> [EXERCISE AIM]
Look through the entries below and count the lines with "link" in them; the reply is the number alone.

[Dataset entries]
·····

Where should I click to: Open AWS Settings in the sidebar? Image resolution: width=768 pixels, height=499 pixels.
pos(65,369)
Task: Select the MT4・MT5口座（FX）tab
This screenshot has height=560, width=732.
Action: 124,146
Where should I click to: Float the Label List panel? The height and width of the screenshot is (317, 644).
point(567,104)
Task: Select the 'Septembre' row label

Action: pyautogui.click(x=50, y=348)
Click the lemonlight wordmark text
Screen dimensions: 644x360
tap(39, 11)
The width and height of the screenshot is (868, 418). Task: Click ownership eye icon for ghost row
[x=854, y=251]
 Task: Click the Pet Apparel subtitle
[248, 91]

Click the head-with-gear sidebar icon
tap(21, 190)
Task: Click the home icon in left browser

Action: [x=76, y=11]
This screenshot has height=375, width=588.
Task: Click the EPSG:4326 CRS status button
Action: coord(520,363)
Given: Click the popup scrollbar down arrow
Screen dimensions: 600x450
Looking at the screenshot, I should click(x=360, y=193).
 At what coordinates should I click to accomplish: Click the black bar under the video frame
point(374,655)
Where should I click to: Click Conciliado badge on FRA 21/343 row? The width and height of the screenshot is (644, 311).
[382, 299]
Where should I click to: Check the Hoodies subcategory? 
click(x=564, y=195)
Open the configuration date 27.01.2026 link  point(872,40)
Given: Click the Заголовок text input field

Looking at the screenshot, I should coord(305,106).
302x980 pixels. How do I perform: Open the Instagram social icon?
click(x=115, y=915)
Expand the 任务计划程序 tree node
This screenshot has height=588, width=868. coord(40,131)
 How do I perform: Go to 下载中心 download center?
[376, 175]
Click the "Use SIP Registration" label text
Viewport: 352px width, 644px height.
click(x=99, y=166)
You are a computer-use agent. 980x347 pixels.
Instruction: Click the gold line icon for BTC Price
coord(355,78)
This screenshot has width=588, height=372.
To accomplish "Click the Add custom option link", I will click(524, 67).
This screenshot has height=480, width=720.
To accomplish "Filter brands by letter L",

·····

> [EXERCISE SOLUTION]
2